WRITTEN TASK 1:
In the election systems risk overview, retype the passage between "Although no votes" and "in the election.", inclusive.
* Begin TEXT SECTION *
Elections systems risk overview

The IT systems infrastructure that supports our elections processes has myriad risks, and these risks vary from one organization to the next. There are a number of commonly used risk assessment approaches that can be used by election officials and their technical staff to help assess risk, such as International Organization for Standardization (ISO/IEC) 27005 and National Institute of Standards and Technology (NIST) Special Publication 800-30. Among the most popular tools for understanding and managing cybersecurity risk is the NIST Cybersecurity Framework, which organizes cybersecurity activities in five functions: identify, protect, detect, respond, and recover.

Unfortunately, many election officials do not have the expertise or resources to conduct an adequate risk assessment. The ability to efficiently and effectively execute a risk assessment is further reduced by the difficulty in objectively assessing evolving threats, as well as the complexity of the elections processes and systems.

In its simplest form, a risk assessment is used to identify and assess the impact of vulnerabilities— weaknesses that an attacker can exploit—while being mindful of the compensating controls that exist in a system. These risks can be mitigated with appropriate physical, process, and technical safeguards. In this way, risk and potential impacts can be reduced to a level deemed acceptable by the accountable election officials, often called a balanced risk posture. The potential impact or consequence of a successful exploit is an important part of a risk assessment as elections officials want to focus first on exploits that have the greatest potential consequence. While some risks vary from one election jurisdiction to another, many are common across the wide variety of elections systems configurations. As part of producing this handbook, experts have collaborated to assess the common risks to elections systems. This common baseline risk assessment has influenced the prioritization of security best practices in the handbook.

Baseline elections risk assessment

The baseline assessment of risk for elections is summarized for the purpose of helping election officials and their technical staffs understand the major areas of risk that can serve as their primary focus. Each organization should augment the baseline elections risk assessment to address the risks that might be unique to their elections processes, systems, and threats.

 

Examples of threats and consequences


Scenario 1:

A nation-state uses the internet to access and disrupt one or more state voter registration databases such that legitimately registered voters are denied the ability to vote on election day, or are required to file a provisional ballot.

Consequence:

Although no votes are manipulated, this attack would likely be a major national news story that results in reduced confidence by the public in the integrity of the voting process and the election results. Additionally, this slows the voting process, creating the risk of long lines and making in-person voting less efficient.


Scenario 2:

An adversary gains access through the internet to one or more election night vote displays and changes the displayed results such that the real winner of the election is now the reported loser in the election.

Consequence:

Again, while no votes have been changed, and the erroneous posting of election results by an authoritative source will subsequently be republished correctly, there is likely to be a significant loss of voter confidence.
* End TEXT SECTION *
* Begin RECORDS FOR THIS EXERCISE *
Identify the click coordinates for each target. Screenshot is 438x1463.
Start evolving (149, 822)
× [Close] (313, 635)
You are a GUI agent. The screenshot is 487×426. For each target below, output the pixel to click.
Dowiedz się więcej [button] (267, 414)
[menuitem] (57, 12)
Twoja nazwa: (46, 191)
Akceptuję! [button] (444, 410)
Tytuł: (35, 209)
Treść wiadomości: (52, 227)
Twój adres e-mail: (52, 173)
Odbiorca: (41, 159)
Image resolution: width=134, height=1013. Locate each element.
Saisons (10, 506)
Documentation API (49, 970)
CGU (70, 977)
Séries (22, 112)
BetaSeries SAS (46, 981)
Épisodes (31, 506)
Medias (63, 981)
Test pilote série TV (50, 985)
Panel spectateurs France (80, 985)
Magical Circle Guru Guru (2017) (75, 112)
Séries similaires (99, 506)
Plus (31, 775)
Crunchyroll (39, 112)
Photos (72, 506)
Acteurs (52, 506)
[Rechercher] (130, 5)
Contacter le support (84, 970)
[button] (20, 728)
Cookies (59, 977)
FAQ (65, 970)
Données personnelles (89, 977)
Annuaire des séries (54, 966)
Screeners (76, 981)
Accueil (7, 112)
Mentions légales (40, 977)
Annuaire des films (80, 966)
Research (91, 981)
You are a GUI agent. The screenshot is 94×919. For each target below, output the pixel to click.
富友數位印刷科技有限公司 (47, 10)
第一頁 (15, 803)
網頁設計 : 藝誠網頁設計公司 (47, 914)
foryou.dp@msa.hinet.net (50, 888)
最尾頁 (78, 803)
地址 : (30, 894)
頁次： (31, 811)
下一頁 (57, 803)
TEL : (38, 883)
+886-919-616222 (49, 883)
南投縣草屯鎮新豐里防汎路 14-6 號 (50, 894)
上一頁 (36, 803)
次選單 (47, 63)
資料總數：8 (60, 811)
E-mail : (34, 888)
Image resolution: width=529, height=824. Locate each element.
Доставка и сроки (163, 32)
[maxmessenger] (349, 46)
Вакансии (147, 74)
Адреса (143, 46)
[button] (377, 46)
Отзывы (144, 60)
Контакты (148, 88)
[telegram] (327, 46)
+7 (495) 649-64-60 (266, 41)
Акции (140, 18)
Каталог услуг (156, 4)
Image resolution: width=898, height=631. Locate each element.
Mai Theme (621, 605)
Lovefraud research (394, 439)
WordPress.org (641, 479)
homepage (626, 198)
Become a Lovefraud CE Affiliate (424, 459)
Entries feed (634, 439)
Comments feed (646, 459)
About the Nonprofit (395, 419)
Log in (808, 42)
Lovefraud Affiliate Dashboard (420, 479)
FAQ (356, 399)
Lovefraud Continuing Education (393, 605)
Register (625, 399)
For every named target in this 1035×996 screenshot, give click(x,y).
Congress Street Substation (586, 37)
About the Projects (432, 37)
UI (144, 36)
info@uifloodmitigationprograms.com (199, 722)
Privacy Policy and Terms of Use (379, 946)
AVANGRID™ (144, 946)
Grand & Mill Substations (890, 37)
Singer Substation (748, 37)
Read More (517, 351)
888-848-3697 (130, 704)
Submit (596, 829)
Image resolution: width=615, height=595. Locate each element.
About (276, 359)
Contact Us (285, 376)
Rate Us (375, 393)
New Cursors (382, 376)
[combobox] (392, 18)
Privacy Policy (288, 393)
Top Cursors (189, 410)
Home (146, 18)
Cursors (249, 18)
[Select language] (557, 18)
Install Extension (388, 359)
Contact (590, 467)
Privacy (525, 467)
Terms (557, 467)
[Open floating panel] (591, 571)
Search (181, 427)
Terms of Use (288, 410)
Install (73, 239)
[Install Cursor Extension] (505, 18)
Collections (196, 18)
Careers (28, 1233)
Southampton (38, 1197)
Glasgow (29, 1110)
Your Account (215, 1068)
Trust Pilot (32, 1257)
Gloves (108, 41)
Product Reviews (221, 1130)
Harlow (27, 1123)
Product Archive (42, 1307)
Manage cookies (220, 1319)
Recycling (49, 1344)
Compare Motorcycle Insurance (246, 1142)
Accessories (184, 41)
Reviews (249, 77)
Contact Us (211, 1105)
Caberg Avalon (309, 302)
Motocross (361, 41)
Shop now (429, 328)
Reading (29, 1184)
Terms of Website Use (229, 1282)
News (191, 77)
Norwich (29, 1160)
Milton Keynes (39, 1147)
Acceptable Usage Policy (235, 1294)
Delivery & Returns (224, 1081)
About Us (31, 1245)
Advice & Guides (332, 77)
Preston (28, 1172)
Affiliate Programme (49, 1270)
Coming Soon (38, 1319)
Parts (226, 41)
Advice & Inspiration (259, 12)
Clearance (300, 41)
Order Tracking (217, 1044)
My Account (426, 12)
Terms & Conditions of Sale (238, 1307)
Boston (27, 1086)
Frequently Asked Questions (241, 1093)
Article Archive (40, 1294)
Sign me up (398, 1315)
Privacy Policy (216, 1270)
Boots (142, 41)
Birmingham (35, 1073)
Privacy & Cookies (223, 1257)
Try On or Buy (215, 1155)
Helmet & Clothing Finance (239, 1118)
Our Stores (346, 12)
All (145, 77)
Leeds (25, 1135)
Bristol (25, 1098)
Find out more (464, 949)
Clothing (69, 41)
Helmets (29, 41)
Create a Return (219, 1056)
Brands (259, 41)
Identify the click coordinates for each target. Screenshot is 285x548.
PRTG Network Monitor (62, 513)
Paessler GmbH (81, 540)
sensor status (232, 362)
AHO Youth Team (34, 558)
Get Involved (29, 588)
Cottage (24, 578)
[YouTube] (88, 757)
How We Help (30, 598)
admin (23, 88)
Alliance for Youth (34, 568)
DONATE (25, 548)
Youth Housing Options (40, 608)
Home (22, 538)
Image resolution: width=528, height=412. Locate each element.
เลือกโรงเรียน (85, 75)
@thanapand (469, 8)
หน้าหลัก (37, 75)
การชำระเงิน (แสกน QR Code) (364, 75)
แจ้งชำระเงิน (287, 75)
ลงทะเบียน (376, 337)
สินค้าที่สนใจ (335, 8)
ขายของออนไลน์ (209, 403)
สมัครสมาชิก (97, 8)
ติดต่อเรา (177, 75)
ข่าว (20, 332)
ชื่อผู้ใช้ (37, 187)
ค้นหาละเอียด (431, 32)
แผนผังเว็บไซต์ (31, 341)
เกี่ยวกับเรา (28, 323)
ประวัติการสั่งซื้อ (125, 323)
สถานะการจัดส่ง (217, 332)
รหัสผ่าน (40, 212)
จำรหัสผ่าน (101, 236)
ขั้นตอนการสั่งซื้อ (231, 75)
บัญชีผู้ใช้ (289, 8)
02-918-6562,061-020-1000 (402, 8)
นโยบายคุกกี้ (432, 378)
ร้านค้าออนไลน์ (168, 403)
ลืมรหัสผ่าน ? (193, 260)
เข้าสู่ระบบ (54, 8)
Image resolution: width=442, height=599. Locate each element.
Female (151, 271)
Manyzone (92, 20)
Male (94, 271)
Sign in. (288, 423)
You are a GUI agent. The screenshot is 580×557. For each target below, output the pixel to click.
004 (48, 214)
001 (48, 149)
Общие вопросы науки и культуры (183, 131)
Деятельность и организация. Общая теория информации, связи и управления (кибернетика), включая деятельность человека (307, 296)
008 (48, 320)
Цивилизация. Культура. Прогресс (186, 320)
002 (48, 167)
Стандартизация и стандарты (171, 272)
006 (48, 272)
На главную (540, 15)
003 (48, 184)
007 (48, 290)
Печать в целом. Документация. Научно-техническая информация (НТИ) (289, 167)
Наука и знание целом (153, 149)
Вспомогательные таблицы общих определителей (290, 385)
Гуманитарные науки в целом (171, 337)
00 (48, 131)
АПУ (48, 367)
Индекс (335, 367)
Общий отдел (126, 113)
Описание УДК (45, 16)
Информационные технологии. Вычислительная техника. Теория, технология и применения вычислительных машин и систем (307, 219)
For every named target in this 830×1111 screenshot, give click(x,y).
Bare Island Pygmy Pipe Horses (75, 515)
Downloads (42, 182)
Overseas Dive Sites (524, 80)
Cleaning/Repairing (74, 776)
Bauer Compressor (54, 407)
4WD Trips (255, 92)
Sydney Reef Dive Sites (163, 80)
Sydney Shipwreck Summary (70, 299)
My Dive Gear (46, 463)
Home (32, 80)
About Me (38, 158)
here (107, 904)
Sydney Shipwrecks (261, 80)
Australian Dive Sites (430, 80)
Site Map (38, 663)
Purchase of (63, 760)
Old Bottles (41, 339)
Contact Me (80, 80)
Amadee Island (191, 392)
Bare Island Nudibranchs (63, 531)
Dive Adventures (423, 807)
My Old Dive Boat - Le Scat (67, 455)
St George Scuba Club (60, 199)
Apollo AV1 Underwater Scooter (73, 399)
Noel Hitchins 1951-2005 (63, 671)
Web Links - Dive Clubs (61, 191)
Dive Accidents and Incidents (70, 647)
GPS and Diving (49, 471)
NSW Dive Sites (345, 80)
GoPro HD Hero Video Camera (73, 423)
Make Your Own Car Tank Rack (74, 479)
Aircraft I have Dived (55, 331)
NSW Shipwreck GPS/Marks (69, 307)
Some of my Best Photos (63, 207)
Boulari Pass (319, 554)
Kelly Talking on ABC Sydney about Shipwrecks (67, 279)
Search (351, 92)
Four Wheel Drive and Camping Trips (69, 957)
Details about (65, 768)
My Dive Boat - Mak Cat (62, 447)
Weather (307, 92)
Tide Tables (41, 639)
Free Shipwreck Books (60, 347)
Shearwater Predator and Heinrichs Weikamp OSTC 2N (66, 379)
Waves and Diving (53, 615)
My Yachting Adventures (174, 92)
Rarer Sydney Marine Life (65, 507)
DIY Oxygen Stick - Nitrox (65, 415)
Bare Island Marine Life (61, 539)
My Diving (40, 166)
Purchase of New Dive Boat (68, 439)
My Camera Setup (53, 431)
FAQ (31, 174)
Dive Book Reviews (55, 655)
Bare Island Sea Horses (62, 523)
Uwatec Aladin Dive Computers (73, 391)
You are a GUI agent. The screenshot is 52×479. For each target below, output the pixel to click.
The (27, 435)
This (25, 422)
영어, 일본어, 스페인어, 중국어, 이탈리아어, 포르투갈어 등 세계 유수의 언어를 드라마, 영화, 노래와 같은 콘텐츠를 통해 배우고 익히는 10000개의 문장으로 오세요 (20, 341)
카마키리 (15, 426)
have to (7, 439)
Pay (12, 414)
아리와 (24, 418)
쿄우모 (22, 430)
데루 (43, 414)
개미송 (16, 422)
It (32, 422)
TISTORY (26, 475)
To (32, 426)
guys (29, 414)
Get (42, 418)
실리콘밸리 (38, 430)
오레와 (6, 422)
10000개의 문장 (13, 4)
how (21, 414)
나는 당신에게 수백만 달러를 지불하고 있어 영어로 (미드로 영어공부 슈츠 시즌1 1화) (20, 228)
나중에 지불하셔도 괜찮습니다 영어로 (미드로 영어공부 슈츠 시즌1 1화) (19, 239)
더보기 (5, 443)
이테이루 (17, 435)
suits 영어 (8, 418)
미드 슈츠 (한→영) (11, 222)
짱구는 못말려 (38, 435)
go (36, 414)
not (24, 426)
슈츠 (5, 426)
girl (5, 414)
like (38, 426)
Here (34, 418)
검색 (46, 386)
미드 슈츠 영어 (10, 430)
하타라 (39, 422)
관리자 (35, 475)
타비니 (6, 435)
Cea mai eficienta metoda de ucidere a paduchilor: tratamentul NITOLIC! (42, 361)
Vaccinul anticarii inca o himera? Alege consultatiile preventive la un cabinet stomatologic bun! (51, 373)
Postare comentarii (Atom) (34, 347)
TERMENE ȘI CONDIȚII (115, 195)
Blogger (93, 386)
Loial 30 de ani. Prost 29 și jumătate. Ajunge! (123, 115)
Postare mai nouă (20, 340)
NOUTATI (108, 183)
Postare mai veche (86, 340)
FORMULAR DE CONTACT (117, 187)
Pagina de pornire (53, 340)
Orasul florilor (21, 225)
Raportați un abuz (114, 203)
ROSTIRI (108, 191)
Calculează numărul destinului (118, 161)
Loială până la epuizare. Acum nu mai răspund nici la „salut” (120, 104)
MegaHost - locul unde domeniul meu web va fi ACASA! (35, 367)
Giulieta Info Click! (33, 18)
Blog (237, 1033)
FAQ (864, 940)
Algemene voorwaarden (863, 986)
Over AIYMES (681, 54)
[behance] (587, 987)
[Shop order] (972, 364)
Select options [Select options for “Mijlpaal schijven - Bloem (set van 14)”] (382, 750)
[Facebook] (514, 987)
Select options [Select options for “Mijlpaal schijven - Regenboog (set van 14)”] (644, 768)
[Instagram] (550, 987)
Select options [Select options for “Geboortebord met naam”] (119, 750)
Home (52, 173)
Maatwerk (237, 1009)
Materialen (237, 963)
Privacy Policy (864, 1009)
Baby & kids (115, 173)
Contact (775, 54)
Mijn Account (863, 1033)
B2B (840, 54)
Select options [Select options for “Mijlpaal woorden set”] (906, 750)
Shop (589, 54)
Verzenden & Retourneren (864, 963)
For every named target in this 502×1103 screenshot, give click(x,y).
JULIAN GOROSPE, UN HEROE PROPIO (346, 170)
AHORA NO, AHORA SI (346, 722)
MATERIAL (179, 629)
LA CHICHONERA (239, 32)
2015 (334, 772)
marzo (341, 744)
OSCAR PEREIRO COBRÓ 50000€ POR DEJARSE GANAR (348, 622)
* End RECORDS FOR THIS EXERCISE *
WRITTEN TASK 2:
Find every line of the listing above that contains the string "Your", matching case, and copy each one.

FULL RESPONSE 1:
Although no votes are manipulated, this attack would likely be a major national news story that results in reduced confidence by the public in the integrity of the voting process and the election results. Additionally, this slows the voting process, creating the risk of long lines and making in-person voting less efficient.


Scenario 2:

An adversary gains access through the internet to one or more election night vote displays and changes the displayed results such that the real winner of the election is now the reported loser in the election.

FULL RESPONSE 2:
Your Account (215, 1068)
Make Your Own Car Tank Rack (74, 479)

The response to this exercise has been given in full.